Liquid4He. II. Three-body correlations and their contribution to the binding energy and the depletion

Abstract

The three-body contribution to the binding energy of liquid4He is calculated. The methods applied are those developed mainly by Bethe and collaborators for nuclearmatter calculations, and later modified by the author for liquid3He. Various two-body wave functions and reaction-matrix elements are calculated, as is the effective interaction or representation of the reaction matrix in coordinate space. Three-body wave functions and three-body energy contributions are then calculated or estimated. The calculations are repeated for several values of the density and for several values of the intermediate-state relative momentum between the two interacting particles. The three-body contribution to the binding energy is found to be approximately −1.3 to −1.6 K per particle.

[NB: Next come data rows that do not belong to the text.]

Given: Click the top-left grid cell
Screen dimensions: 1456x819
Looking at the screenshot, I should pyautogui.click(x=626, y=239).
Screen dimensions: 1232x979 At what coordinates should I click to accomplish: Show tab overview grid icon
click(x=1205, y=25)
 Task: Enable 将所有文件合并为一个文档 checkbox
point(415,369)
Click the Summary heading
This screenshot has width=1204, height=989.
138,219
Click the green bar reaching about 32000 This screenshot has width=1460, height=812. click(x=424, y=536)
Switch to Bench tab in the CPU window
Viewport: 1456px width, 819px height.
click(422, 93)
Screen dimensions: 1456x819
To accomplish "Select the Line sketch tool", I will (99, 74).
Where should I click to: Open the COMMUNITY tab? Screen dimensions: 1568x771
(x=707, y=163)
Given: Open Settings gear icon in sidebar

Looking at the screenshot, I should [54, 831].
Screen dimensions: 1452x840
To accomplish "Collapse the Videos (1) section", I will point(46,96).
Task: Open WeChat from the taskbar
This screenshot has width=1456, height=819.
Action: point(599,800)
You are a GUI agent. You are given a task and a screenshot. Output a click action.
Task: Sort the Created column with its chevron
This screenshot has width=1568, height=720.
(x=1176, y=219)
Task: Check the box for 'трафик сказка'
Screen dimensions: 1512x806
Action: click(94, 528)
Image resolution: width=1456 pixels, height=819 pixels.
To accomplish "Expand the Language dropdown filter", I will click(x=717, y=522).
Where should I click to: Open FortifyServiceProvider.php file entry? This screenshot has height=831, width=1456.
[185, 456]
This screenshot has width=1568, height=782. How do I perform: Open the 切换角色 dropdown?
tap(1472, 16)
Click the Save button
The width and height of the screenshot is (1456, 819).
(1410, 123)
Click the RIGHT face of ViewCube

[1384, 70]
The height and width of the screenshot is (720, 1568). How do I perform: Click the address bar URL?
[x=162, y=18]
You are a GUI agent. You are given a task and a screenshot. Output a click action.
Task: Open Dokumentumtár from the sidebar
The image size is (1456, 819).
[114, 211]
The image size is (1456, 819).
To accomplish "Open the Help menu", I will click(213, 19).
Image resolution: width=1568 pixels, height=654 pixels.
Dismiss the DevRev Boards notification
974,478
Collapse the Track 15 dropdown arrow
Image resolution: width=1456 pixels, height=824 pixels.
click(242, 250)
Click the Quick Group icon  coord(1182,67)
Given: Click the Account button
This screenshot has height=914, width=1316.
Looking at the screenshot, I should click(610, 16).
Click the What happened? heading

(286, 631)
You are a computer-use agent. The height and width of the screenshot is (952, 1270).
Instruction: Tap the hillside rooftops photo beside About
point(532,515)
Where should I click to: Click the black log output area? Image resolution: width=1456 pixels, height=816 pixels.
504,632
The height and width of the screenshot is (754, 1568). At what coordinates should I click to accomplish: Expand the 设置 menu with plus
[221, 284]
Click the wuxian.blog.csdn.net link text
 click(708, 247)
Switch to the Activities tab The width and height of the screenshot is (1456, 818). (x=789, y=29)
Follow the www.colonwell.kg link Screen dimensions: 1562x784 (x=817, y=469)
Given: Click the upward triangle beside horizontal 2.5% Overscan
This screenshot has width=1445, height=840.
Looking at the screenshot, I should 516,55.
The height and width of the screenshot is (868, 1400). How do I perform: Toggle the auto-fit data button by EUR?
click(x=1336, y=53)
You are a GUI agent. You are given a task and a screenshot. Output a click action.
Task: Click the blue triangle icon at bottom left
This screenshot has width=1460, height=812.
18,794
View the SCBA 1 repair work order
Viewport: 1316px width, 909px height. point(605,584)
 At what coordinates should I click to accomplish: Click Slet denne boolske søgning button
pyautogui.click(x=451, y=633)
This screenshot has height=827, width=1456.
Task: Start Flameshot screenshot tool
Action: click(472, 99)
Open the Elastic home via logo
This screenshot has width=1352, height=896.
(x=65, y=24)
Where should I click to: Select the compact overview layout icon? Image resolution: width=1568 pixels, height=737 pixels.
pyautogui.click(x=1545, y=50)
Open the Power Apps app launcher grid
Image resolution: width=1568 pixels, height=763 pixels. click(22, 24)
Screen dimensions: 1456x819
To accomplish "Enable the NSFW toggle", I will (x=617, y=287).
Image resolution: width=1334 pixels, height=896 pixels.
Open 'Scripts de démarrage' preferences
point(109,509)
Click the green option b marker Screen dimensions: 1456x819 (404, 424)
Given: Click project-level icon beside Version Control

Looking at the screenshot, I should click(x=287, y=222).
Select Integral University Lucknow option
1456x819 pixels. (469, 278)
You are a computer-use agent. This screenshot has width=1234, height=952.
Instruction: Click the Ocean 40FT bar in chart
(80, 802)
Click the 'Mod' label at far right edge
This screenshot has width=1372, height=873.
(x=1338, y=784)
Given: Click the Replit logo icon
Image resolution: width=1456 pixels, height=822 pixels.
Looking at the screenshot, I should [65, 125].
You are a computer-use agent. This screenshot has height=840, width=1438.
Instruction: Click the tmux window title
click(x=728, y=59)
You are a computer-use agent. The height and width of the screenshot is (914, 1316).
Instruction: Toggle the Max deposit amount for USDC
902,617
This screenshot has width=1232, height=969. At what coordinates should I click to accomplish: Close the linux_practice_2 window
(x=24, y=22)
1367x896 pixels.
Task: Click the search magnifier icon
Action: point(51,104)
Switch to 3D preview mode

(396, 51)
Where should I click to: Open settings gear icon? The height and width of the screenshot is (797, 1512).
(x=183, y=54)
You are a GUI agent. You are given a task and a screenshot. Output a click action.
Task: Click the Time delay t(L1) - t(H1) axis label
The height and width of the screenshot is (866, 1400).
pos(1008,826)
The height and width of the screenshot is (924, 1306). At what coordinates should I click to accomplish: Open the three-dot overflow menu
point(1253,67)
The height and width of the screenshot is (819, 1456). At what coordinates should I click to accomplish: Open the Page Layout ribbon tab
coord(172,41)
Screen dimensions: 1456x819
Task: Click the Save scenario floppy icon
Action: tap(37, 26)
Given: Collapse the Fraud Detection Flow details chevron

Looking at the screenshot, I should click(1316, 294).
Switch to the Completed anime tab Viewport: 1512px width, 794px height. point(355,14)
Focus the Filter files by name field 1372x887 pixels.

This is, however, a rather uncertain value because the results are very sensitive to the values chosen for the average relative momentum in the calculations of the effective interaction off the energy shell. Also, in parts of the calculations only theS wave is included, and it is taken to represent the effect of the total wave function. The total binding energy of liquid4He is estimated by adding together the contribution from separate calculations of the two-body and the three-body interaction. A self-consistent solution is obtained through the depletion of the zero-momentum state, which is also estimated. The calculations are done for two different two-body potentials, an Yntema-Schneider potential given by Brueckner and Gammel, and a Frost-Musulin potential given by Bruch and McGee. The theoretical results are −4.0 to −5.0 K for the binding energy and 44–50% for the depletion. The corresponding experimental results are −7 K and 83%, respectively, i.e., the difference is generally within a factor of 1.5–2. The agreement with experimental results is probably reasonably good (or bad) since four-body and higher order cluster terms are not included.